Sahasında Başakşehir’i ağırlayan Trabzonspor, kendi takım derinliğine bakıldığında haliyle 5 futbolcusundan yoksun olsa da karşısında takım oyununu üç sene üst seviyede tutan ve de geçen sezon şampiyon olan bir Başakşehir vardı. Maçın ilk 15 dakikasında mücadele yönünden 10 dakika rakibiyle başa baş mücadele eden Trabzonspor, iki üç pozisyon bulsa da bu sarsıntıyı başakaşehir geçiştirdi ve de oyunda hakimiyeti kurdu. Akabinde de golü bularak bu dakikadan sonra oyunu kontrolünü eline geçirdi.
İlk yarı biterken Trabzonspor yönetimi ‘iyi bir takım kurduk’ dese de taraftar sorar; İyi takım buysa eğer o zaman başarılı olan takımı niye bozdunuz? Bu takımın ilk yarıda oynadığı futbolla ikinci yarıda oynadığı futbol arasında ne fark var diye sorulduğunda, hiçbir fark yoktur. Sadece kadro zafiyeti ve hoca zafiyeti vardır. Onun için ucuz etin yahnisi olmuyor.
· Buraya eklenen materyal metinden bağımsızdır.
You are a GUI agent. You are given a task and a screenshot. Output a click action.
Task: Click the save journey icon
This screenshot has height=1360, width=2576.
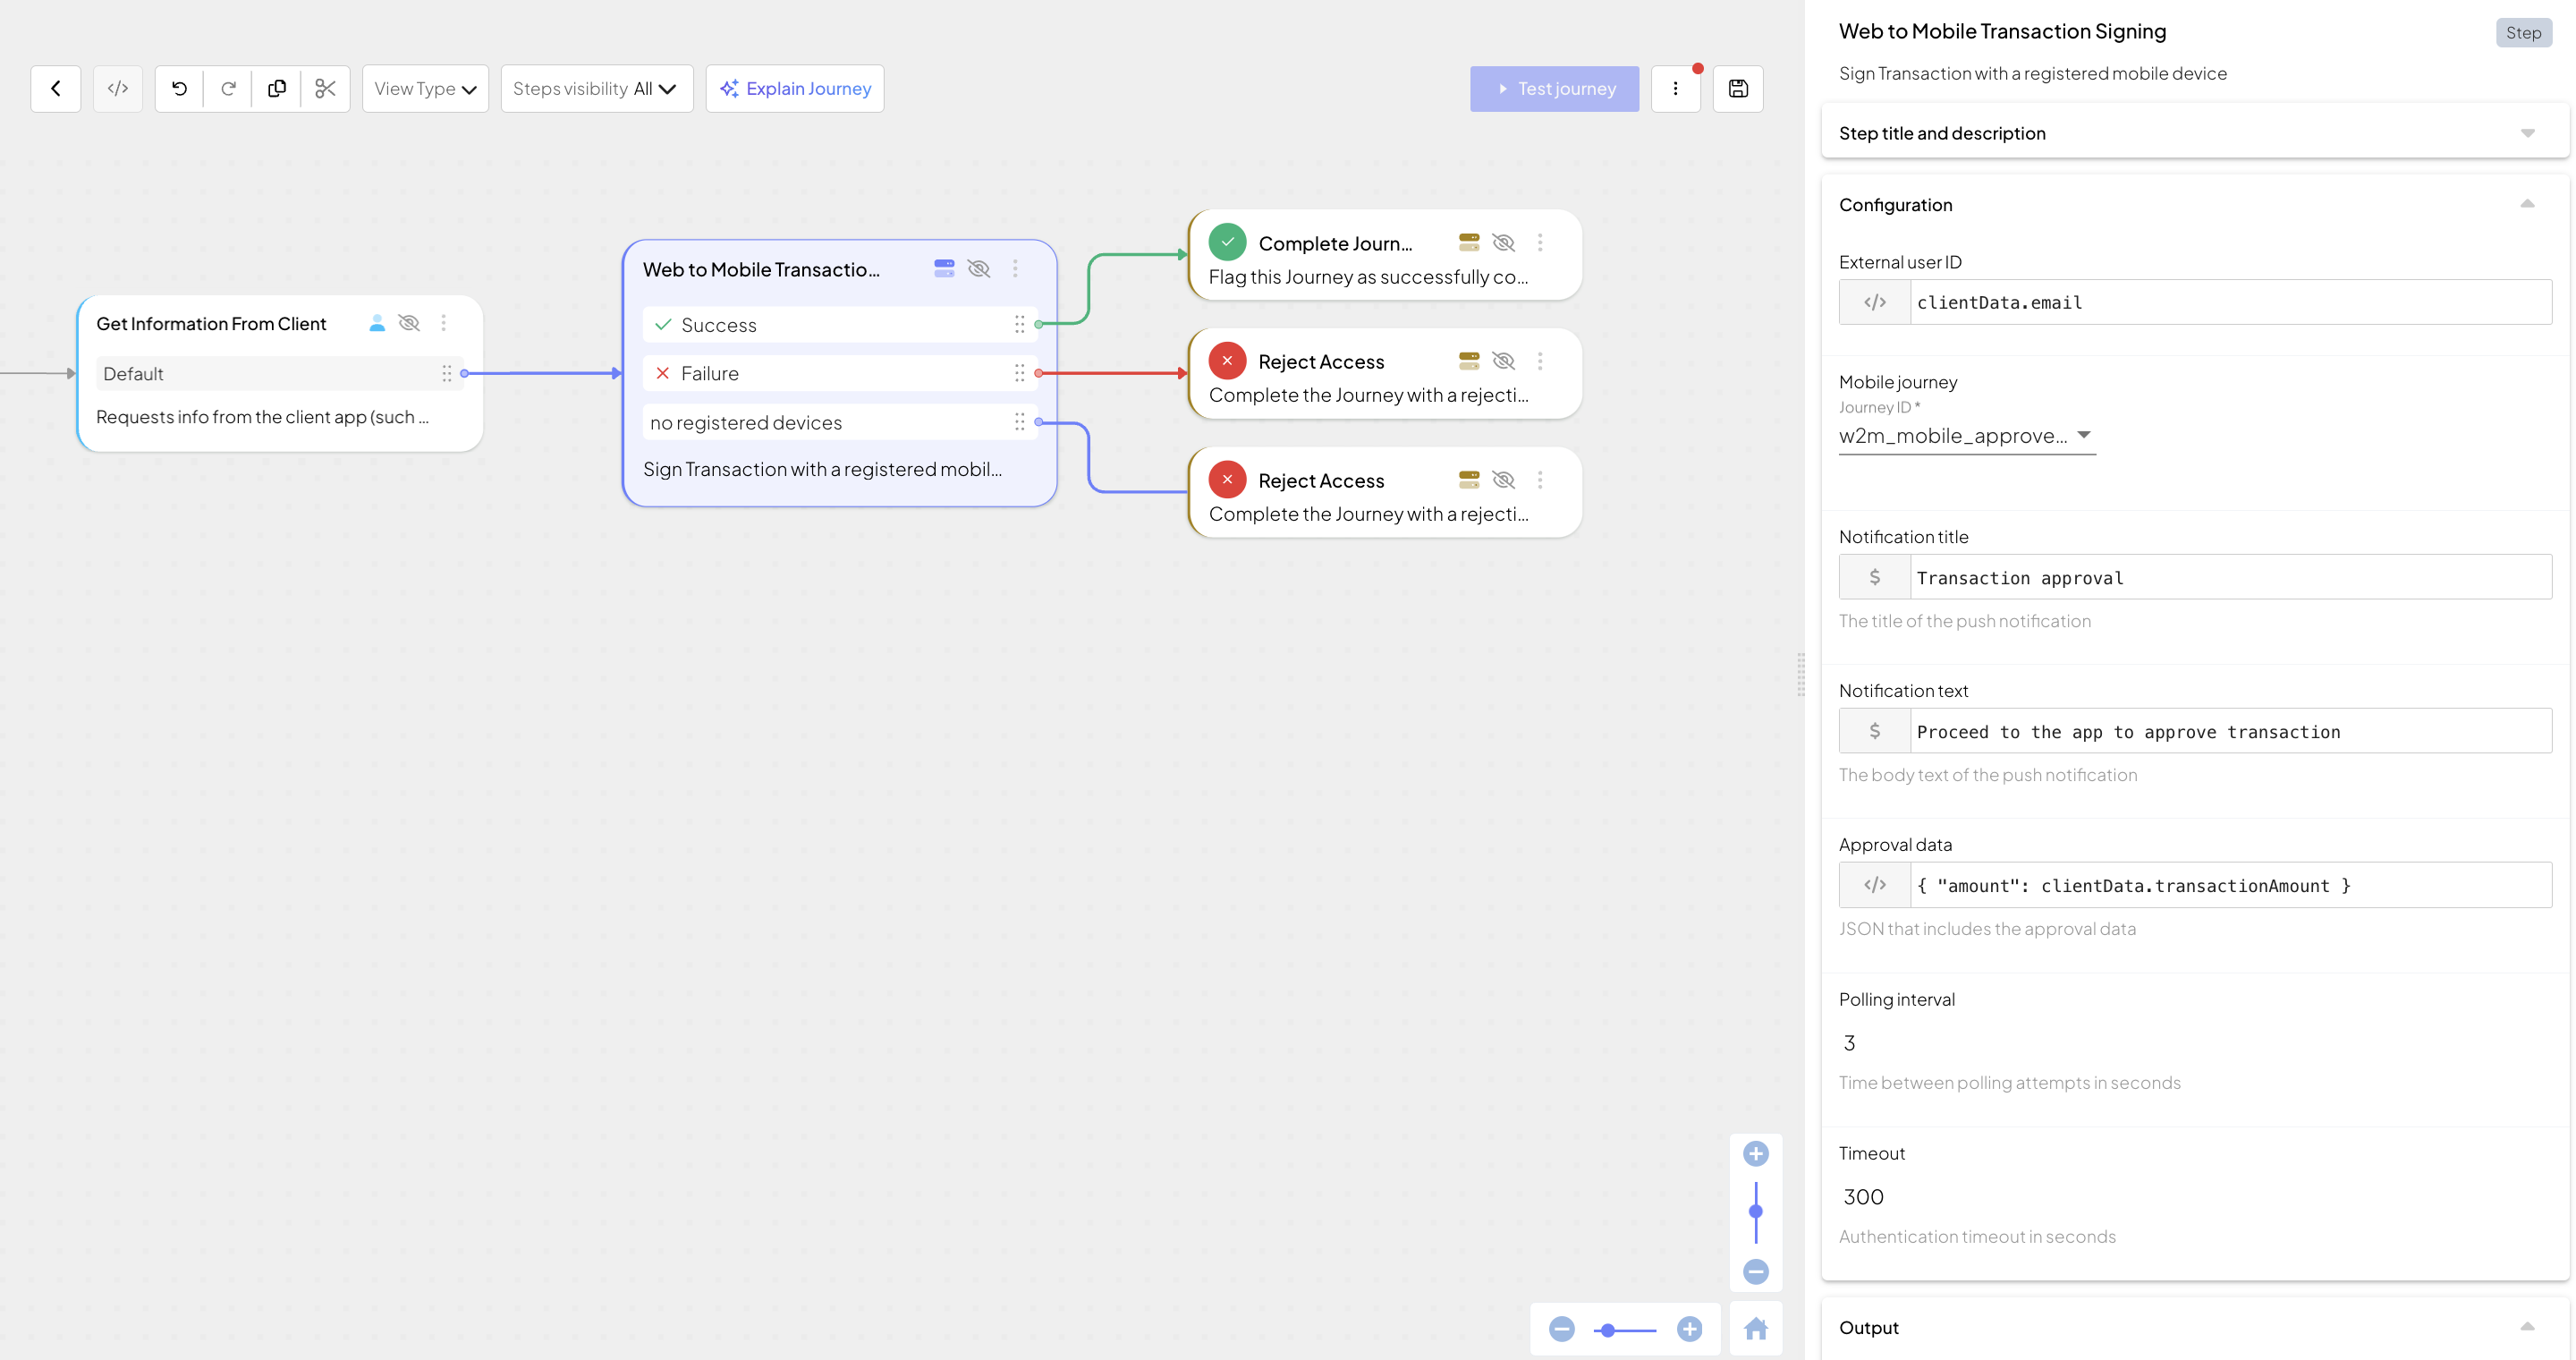(1738, 88)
Zaman zaman Trabzonspor pozisyon bulmadı mı buldu. Gerçek şu ki rakip takımın kalecisi Mert, gole izin vermedi. Hiç yoktan bir pozisyon hatasında golü yedik top da onları sevdi.
Şurası bir gerçek ki Trabzon’a gelen her takımın futbolcuları bir değil iki pantolon giye onu yırtarlar. Bunun için Trabzonspor, Anadolu’nun gönüllerinin takımıdır!
Taraftarlar hariç Trabzonspor her yönden yalnız bir takımdır. Lakin onun üzerinden prim yapmaya çalışanlar mislisiyle fazladır.
Dün Trabzonspor’u Başakşehir eze eze yenerken, bir teknik adam ki artık kredisi buraya kadardır. Sahada Trabzonspor aciz görülse de bilinmesi lazımdır ki bir teknik adamın kenardan futbolcusuna bakması takımın lehine yüzde 15’lik bir heyecandır. Önce hoca hissedecek. Hissederken de futbolcusuna hissettirecek. Artık biz Trabzon’da yaş günü kutlamıyoruz. Bırakın oyuncuları kendi haline o kendi hayatını yaşasın, biz de kendi kaderimize bakalım. Örnekleri vardır. Bu ülkede hocanın kenardan takıma katkısı yüzde 10’ken biz yüzde 1’i göremedik. Hiçbir maç oynamadan kazanılmıyor, oynayamadık veya oynatılmadık, sonucunda mücadele etmeden kazanılmıyor. Bu maçta hakem hatası yok. Biz kaybettik. Üzülmeye de gerek yok.